▶ Saved data entries

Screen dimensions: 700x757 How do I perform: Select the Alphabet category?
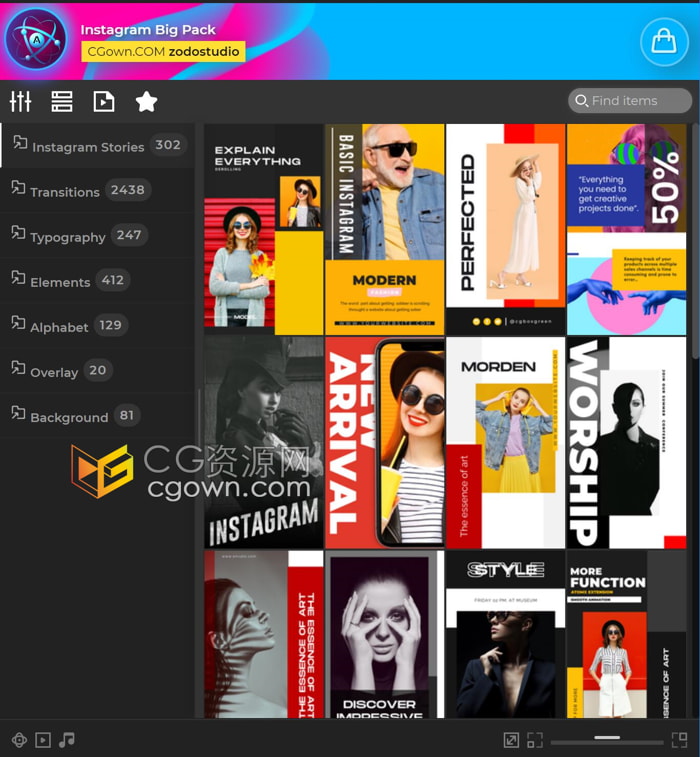59,327
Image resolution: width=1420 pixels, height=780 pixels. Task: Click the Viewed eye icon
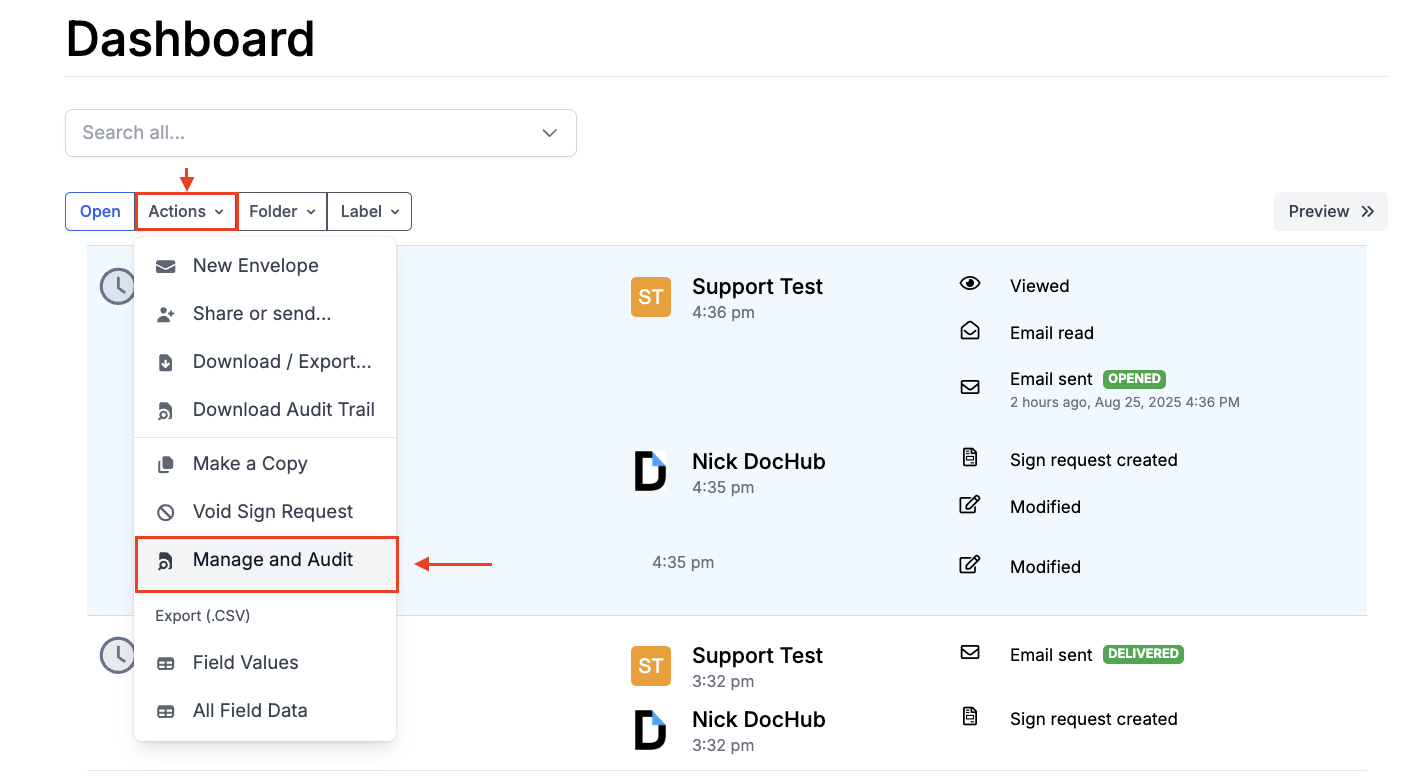[970, 284]
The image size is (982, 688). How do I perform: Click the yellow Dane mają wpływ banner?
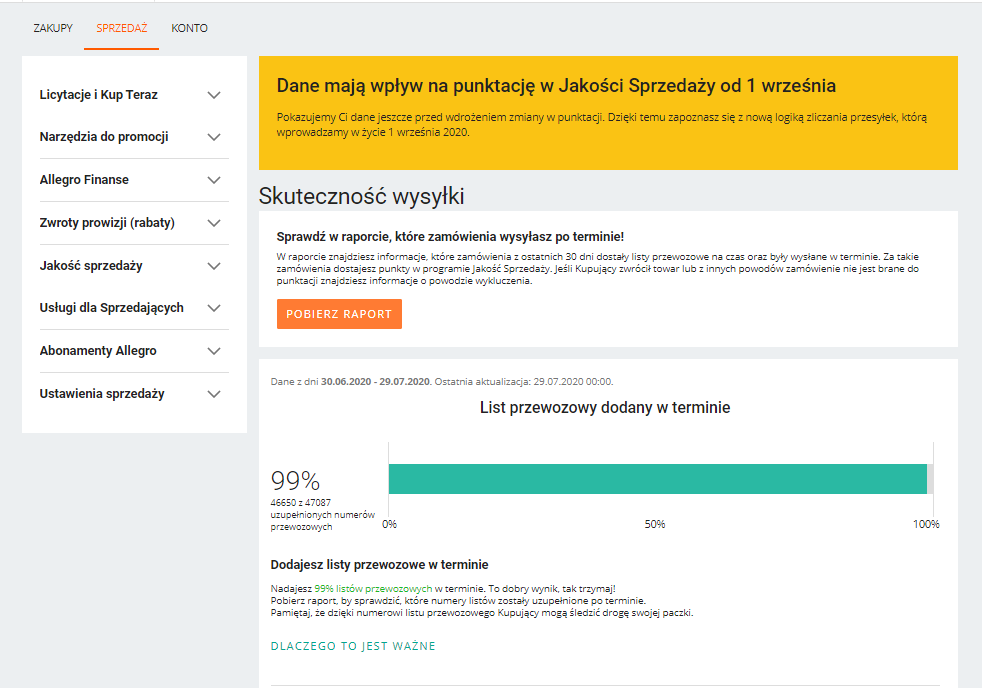pyautogui.click(x=608, y=113)
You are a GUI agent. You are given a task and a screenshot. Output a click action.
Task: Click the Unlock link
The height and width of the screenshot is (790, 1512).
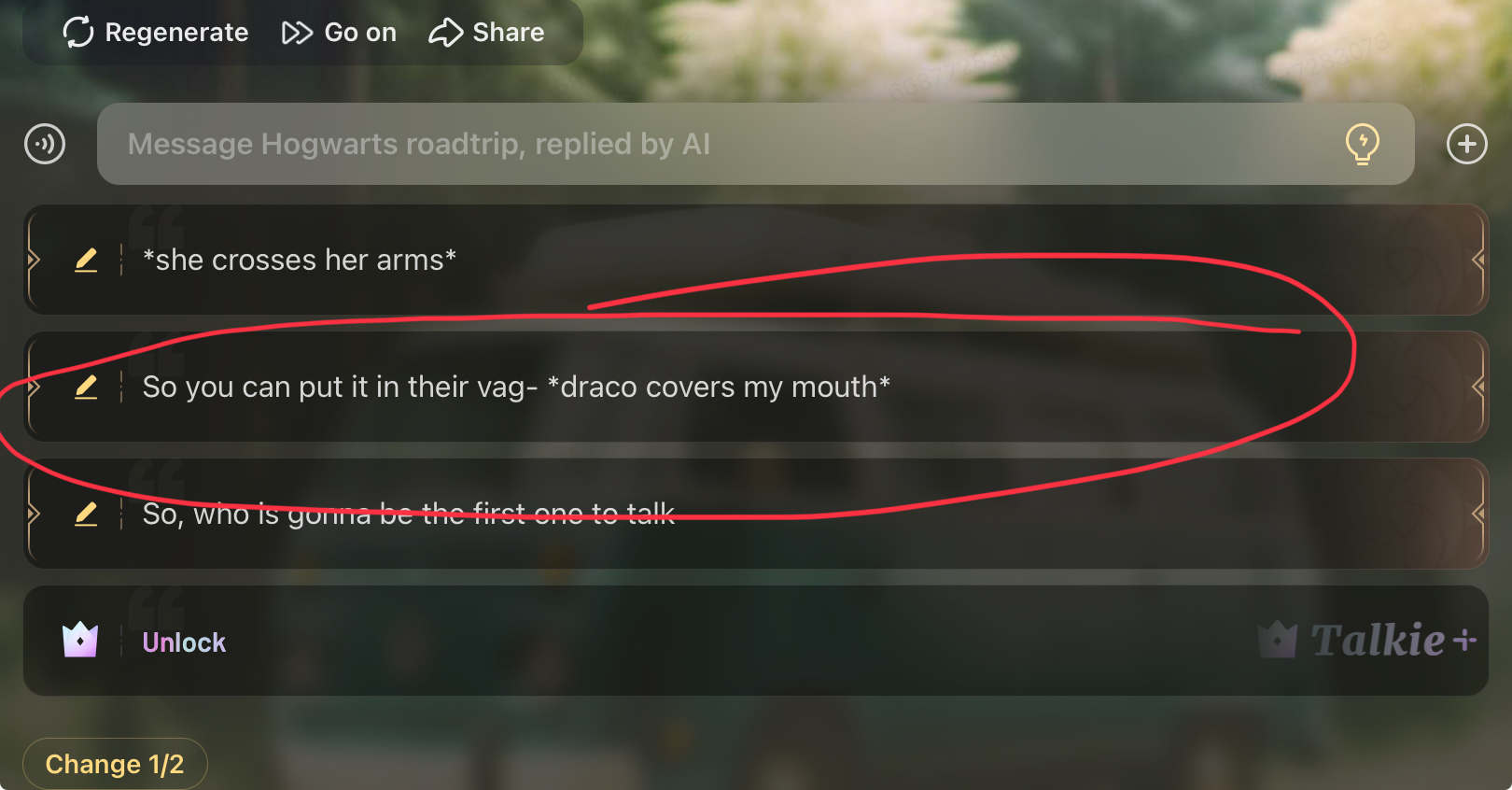[184, 642]
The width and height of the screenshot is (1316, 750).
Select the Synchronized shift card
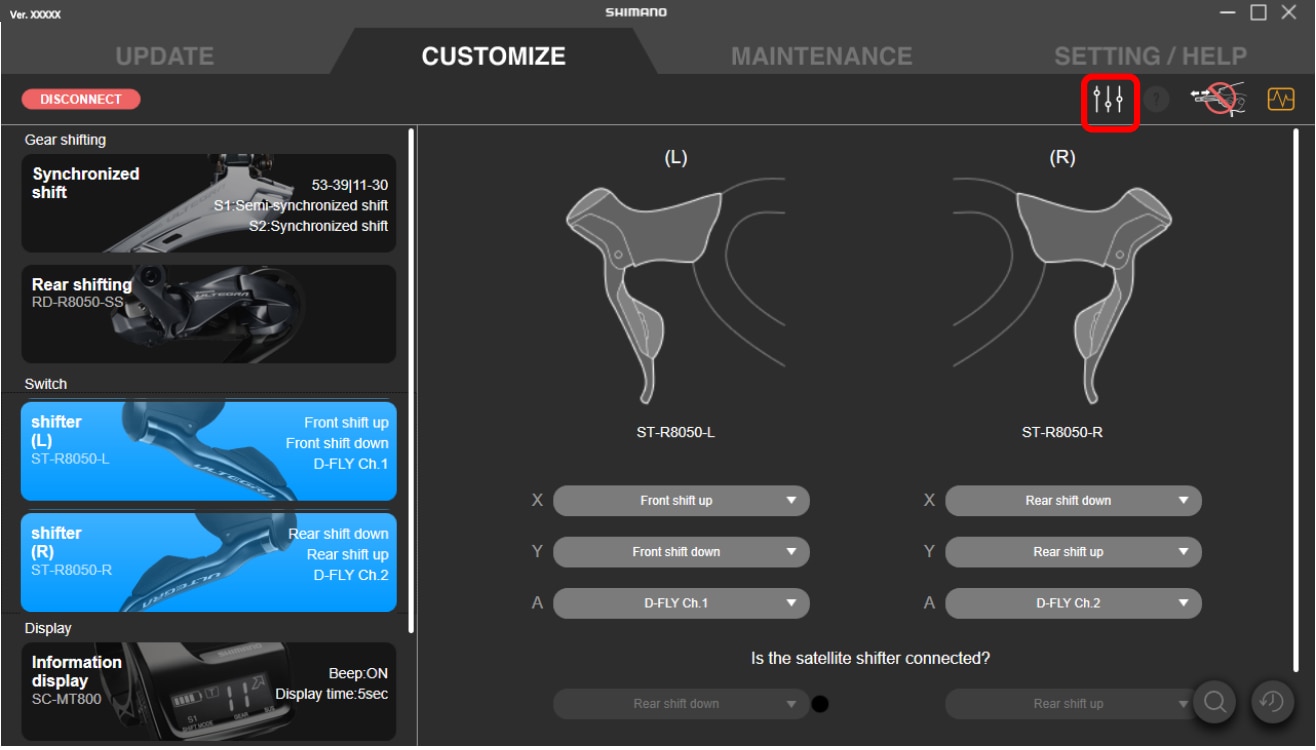coord(208,203)
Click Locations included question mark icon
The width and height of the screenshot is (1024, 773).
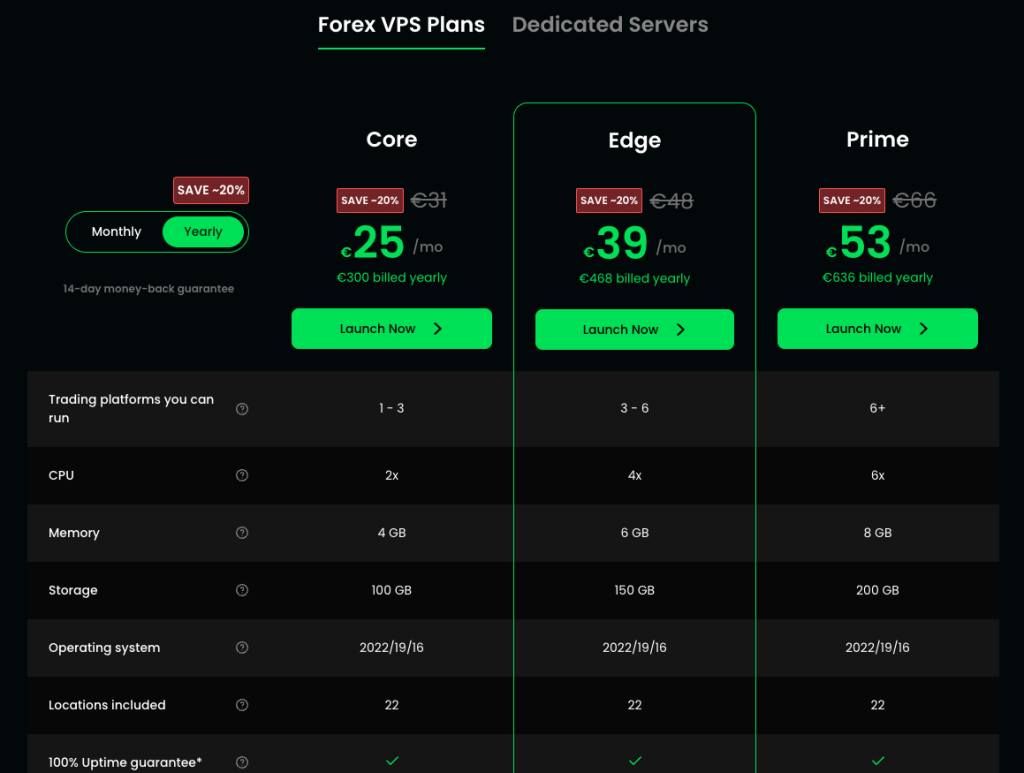[x=242, y=705]
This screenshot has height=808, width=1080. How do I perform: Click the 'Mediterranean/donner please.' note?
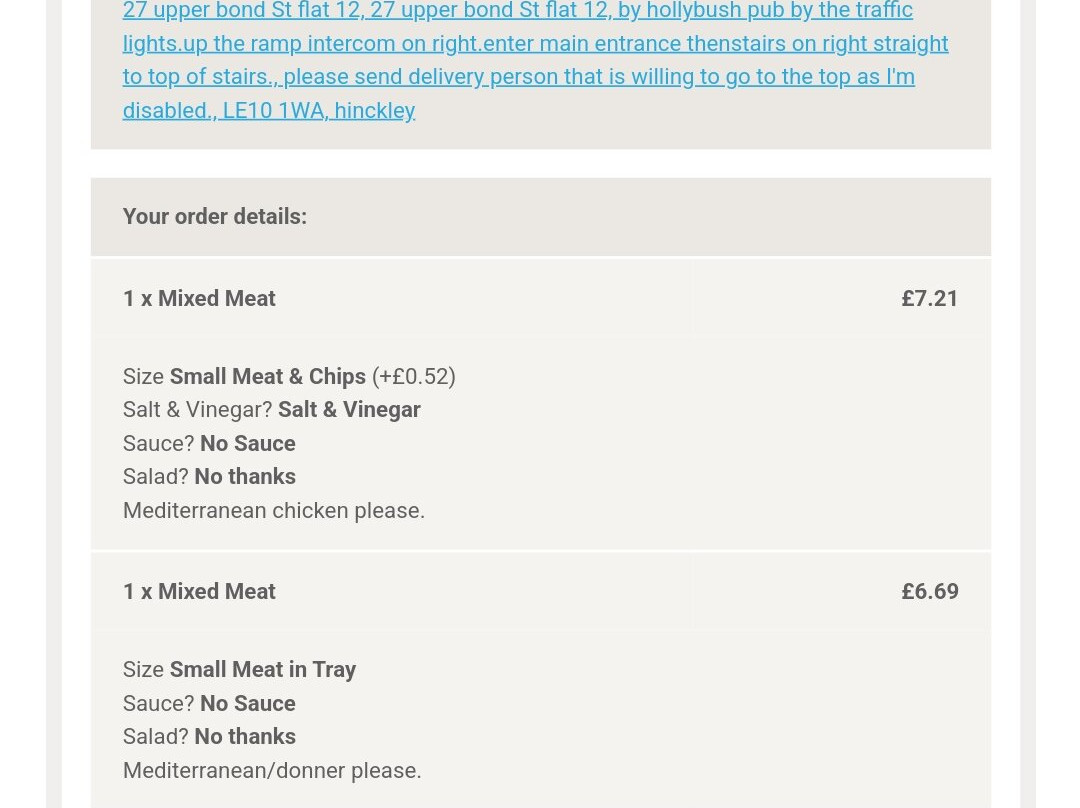[x=272, y=770]
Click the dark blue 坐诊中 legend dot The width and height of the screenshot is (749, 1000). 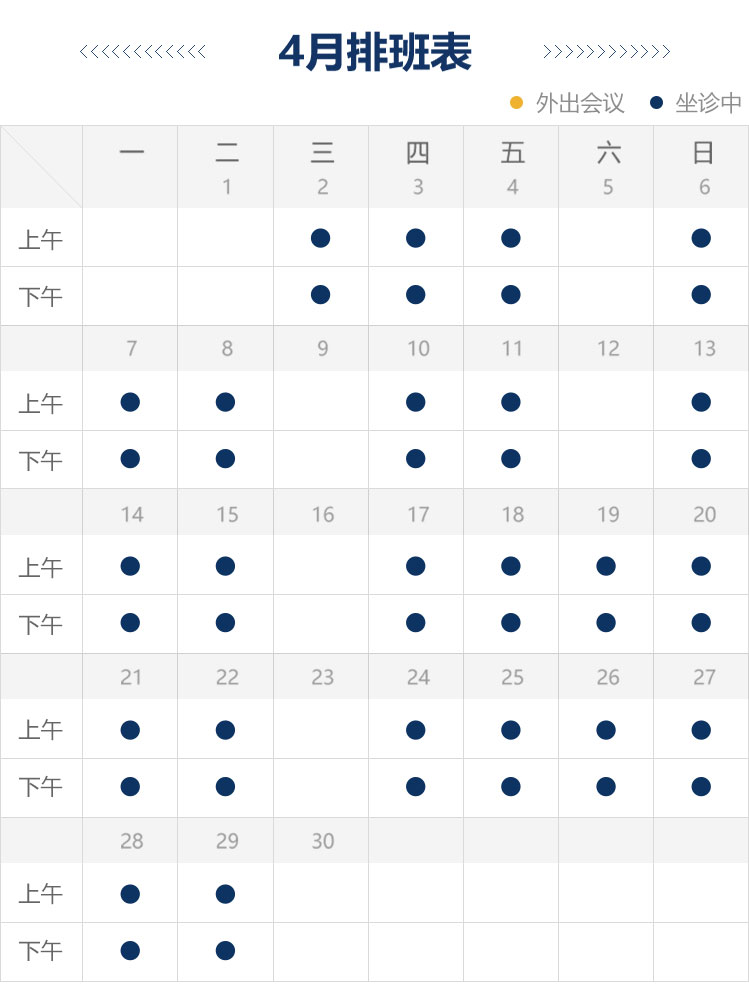(657, 102)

▶ Work required
Leaving out every picture, repeat exactly the lines of the records from the start through the line that has "The width and height of the screenshot is (1316, 750).".

▶ Solution for this exercise
Screen dimensions: 700x757 How do I perform: Select the Alphabet category?
59,327
Image resolution: width=1420 pixels, height=780 pixels. Task: Click the Viewed eye icon
[970, 284]
The image size is (982, 688). How do I perform: Click the yellow Dane mają wpływ banner?
pyautogui.click(x=608, y=113)
You are a GUI agent. You are given a task and a screenshot. Output a click action.
Task: Click the Unlock link
The height and width of the screenshot is (790, 1512).
[184, 642]
The width and height of the screenshot is (1316, 750).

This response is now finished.